Objective
Pull out each line below that contains the string "Task", and copy those lines in the order they appear.

────────────────────────────────────────

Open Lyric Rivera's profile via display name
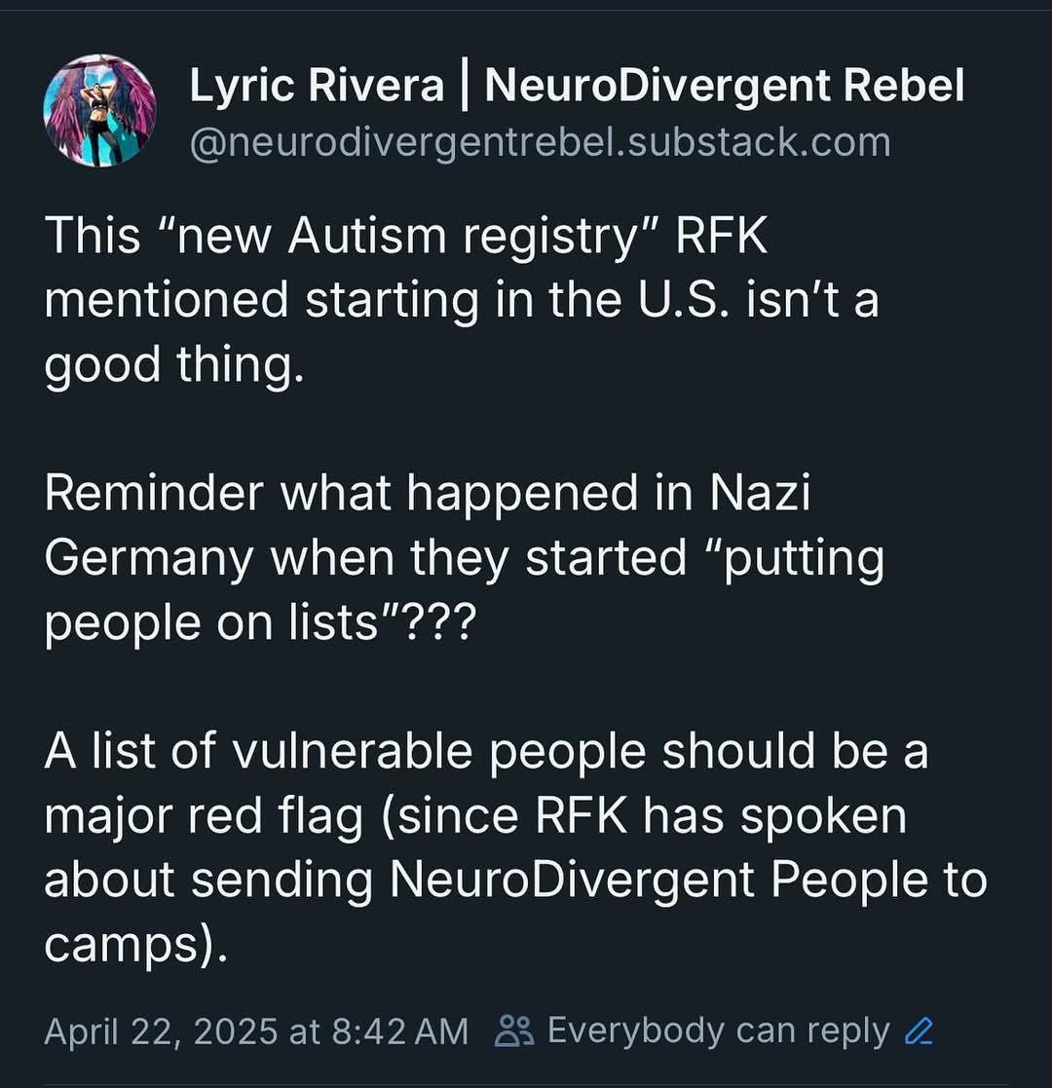This screenshot has height=1088, width=1052. [317, 86]
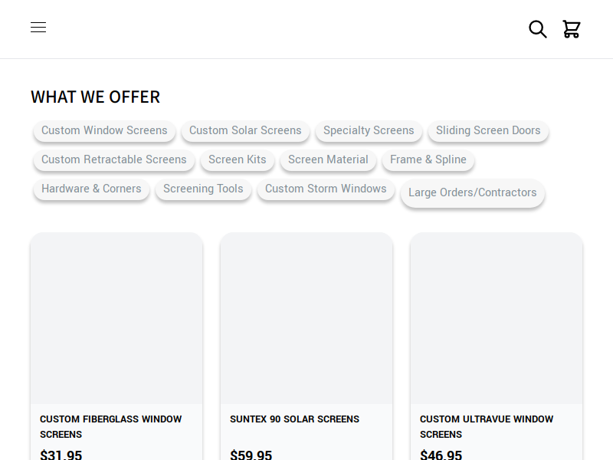Click the search magnifier icon

pos(538,29)
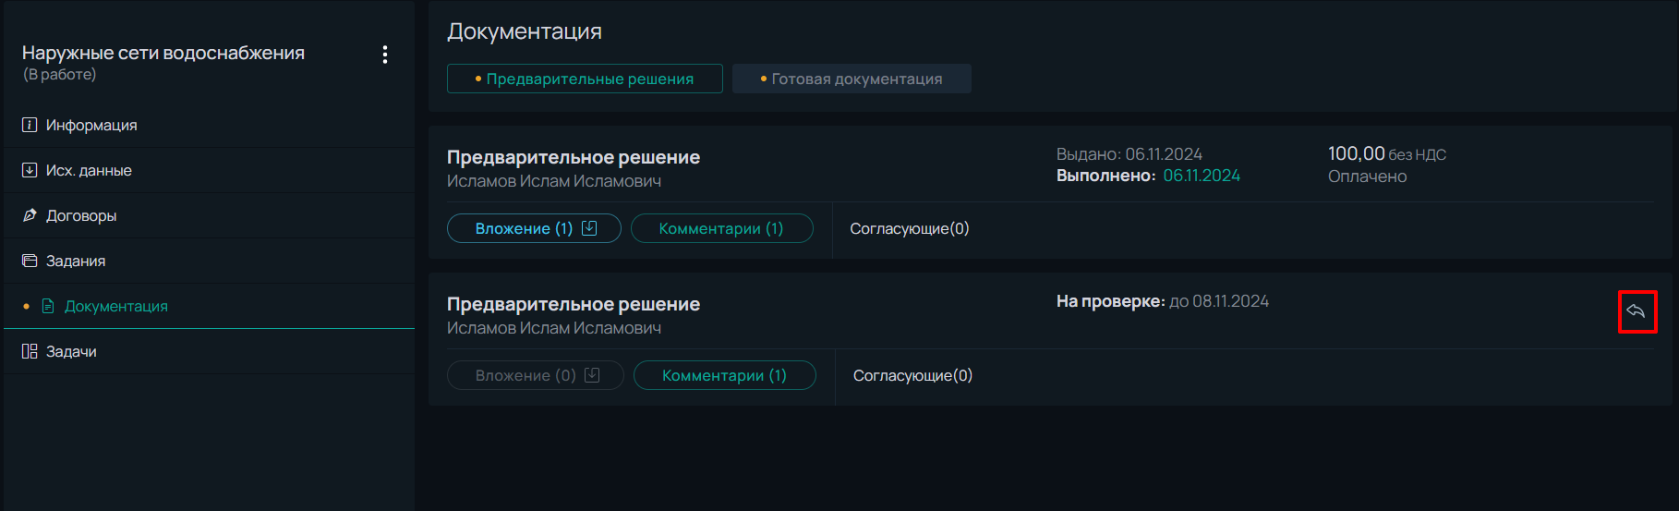Click the Задания list icon
Screen dimensions: 1679x511
pos(30,261)
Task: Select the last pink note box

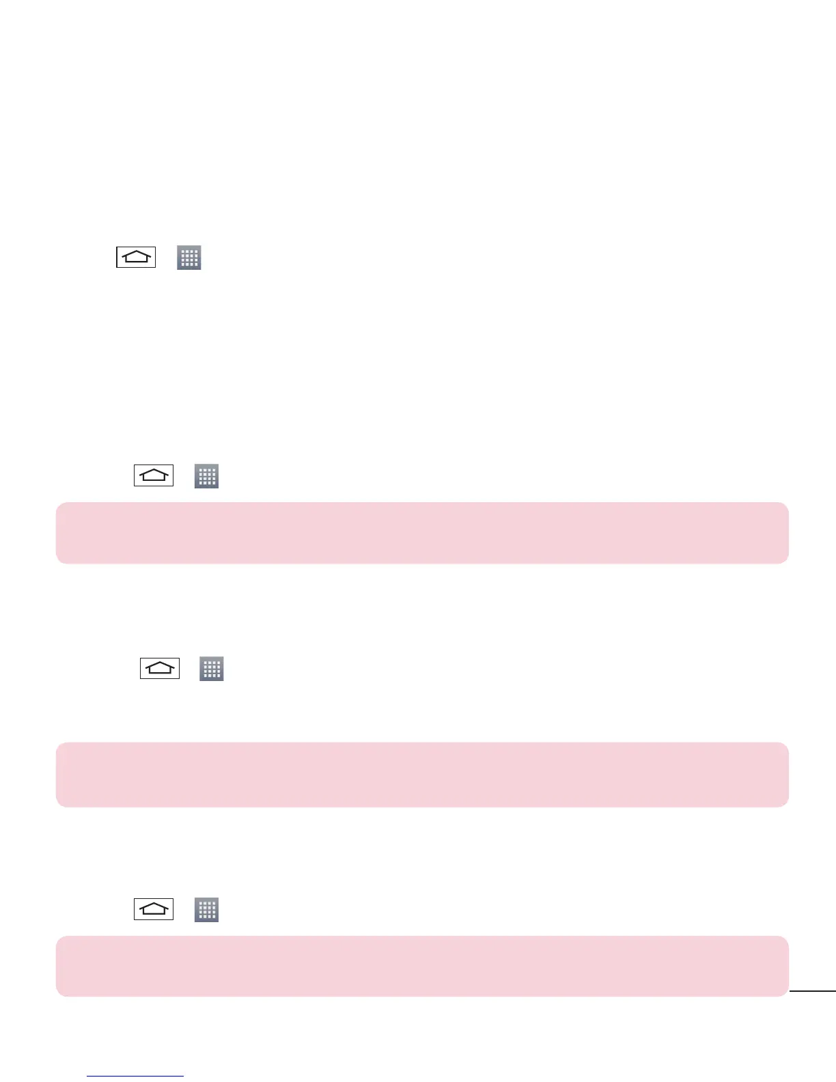Action: pyautogui.click(x=422, y=966)

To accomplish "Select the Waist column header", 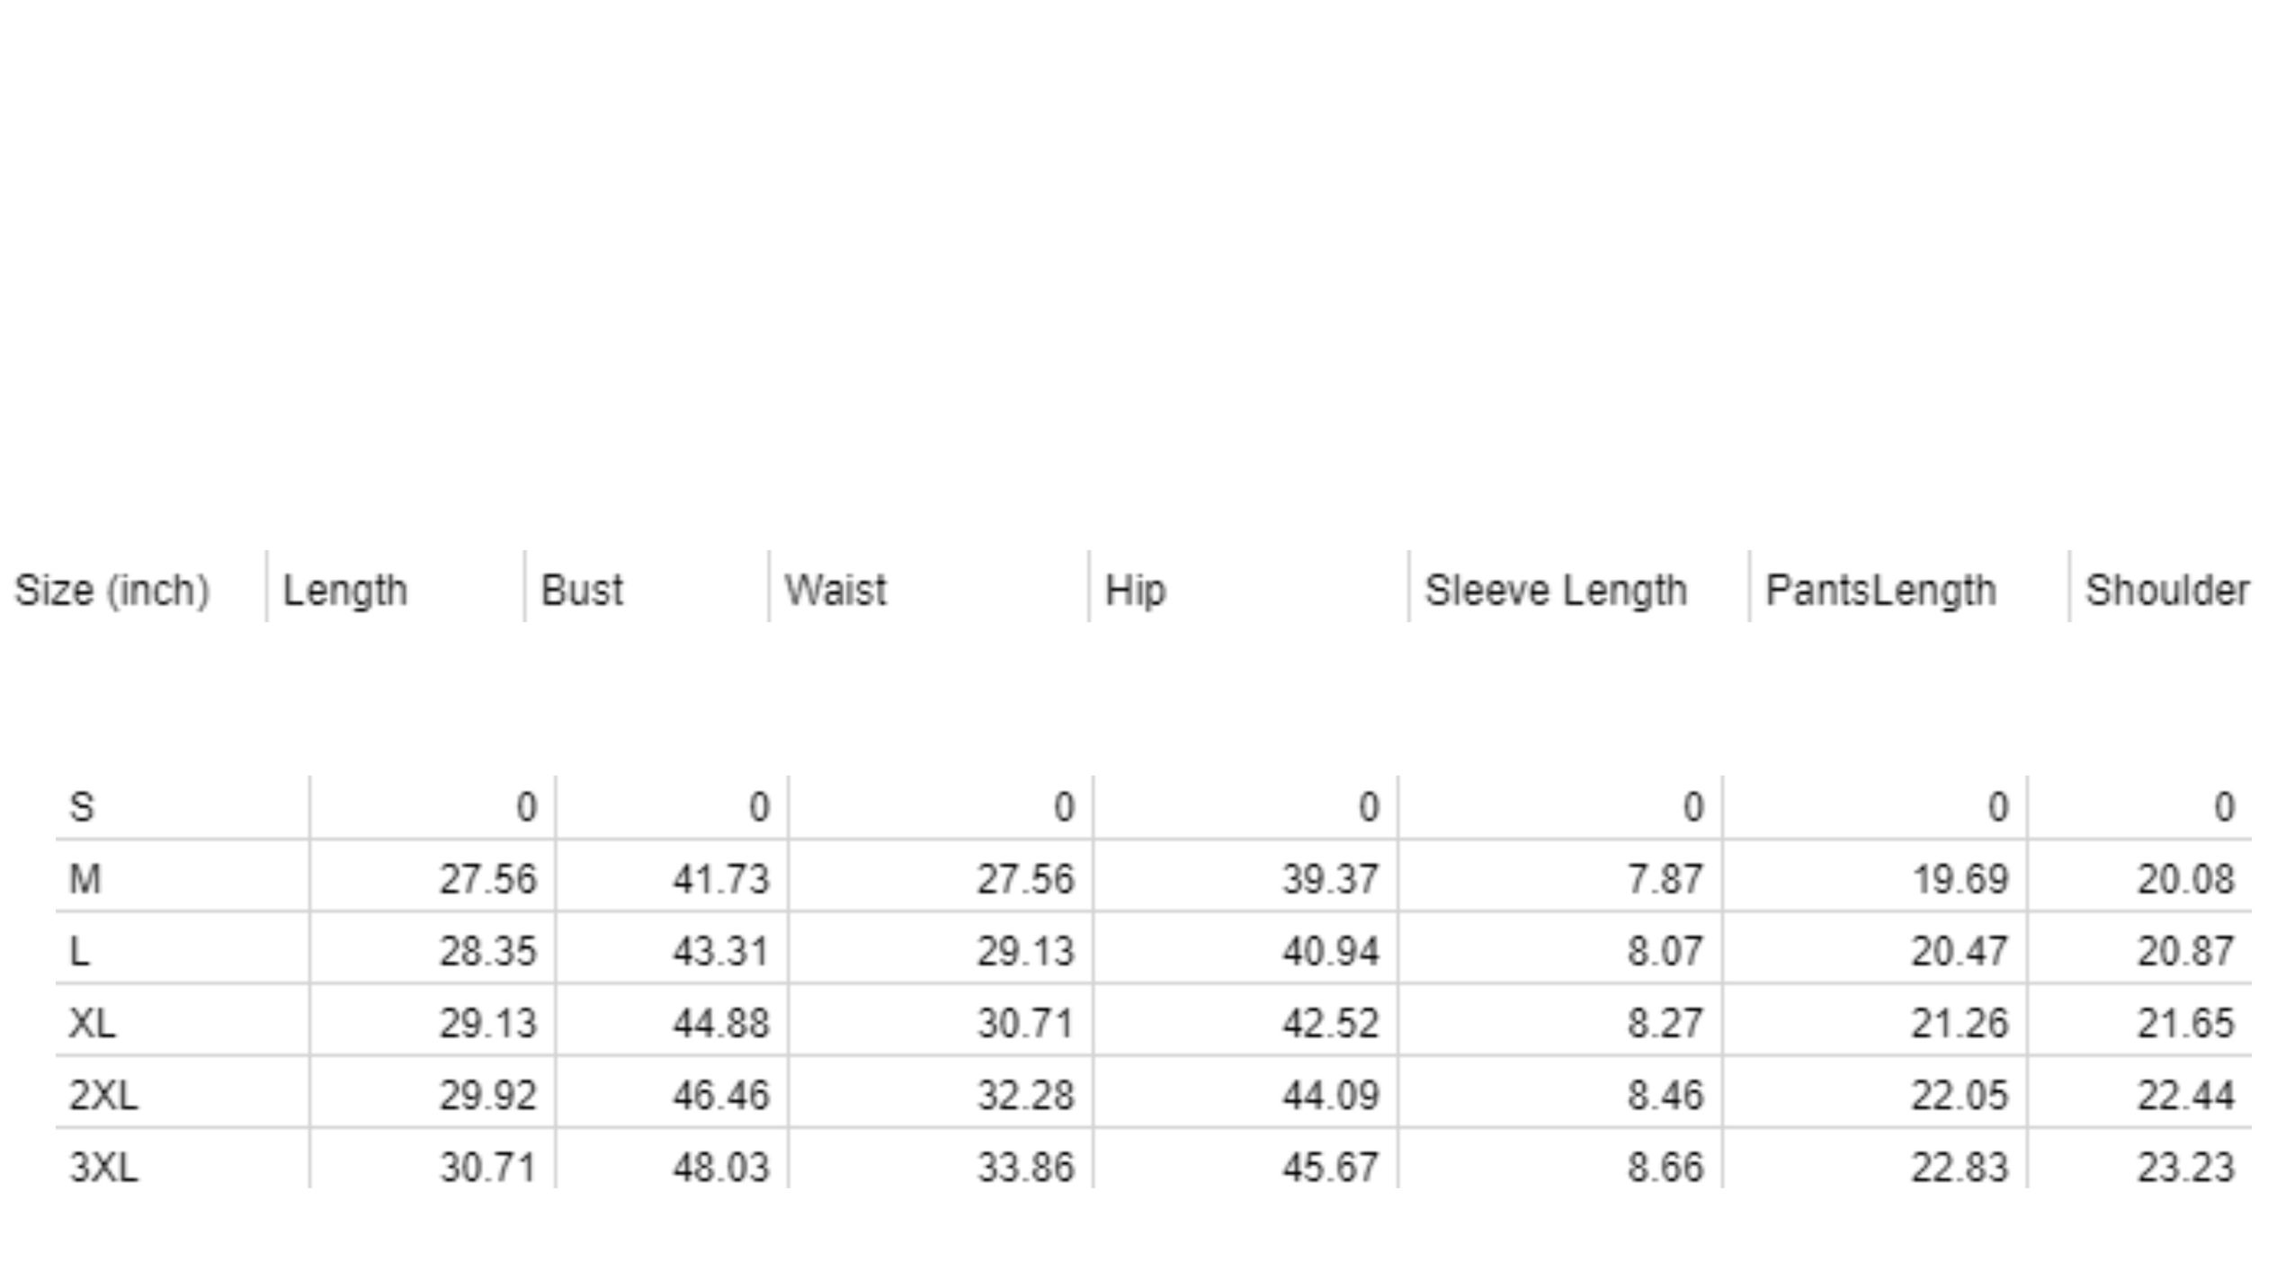I will (x=835, y=591).
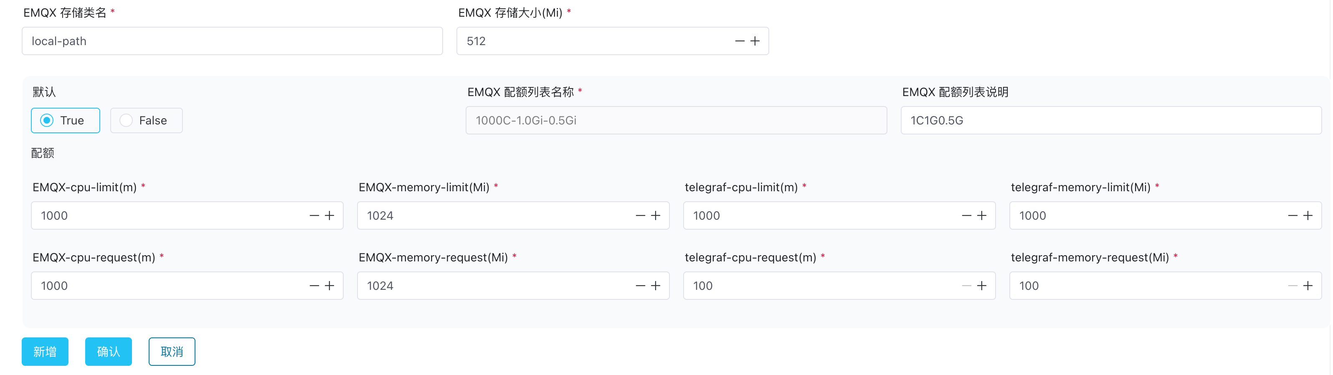
Task: Click the 取消 cancel button
Action: [172, 352]
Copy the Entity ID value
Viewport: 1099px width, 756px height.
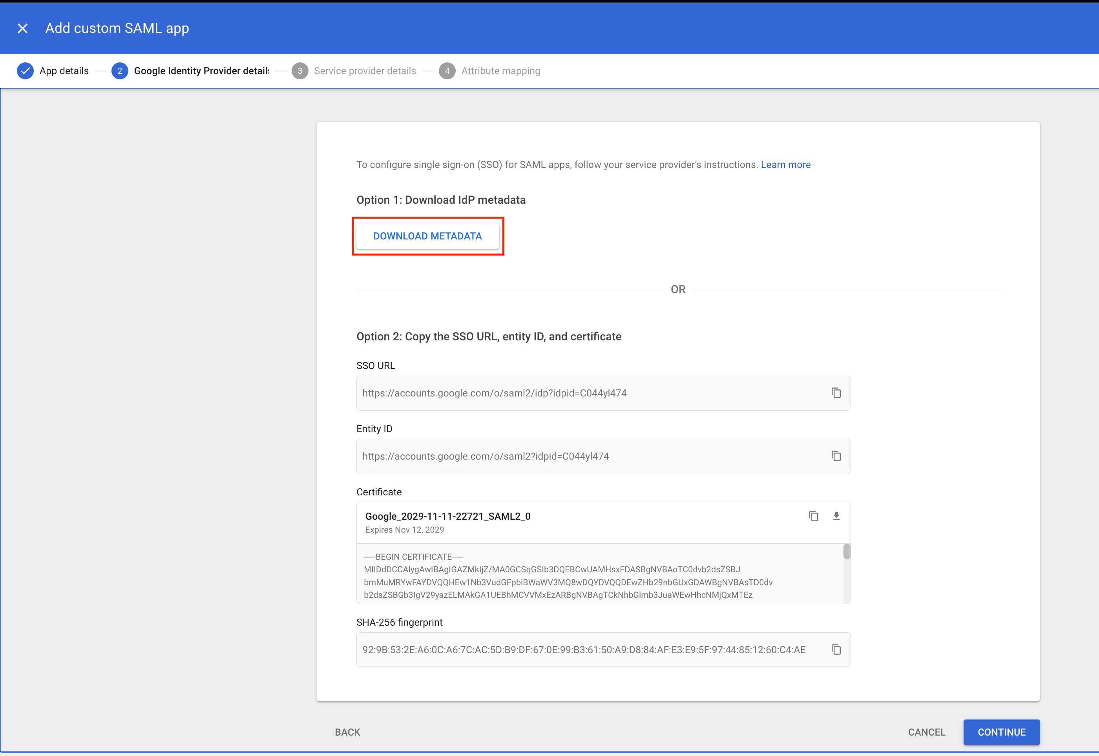coord(836,456)
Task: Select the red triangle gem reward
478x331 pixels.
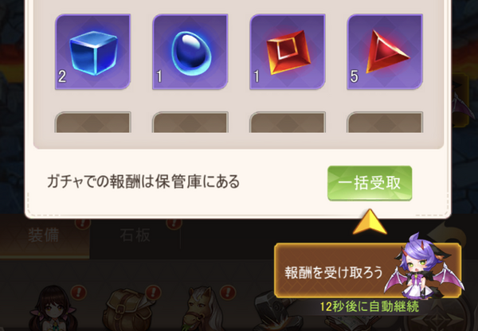Action: pyautogui.click(x=385, y=52)
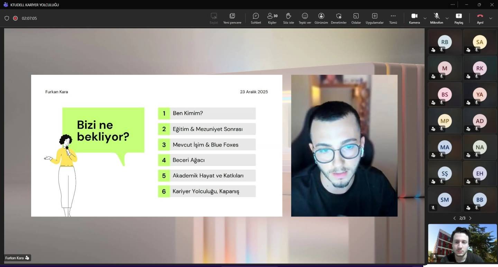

────────────────────────────────────────

Result of the exercise
Task: Select the last pink note box
Task: Click the 取消 cancel button
Task: Select the red triangle gem reward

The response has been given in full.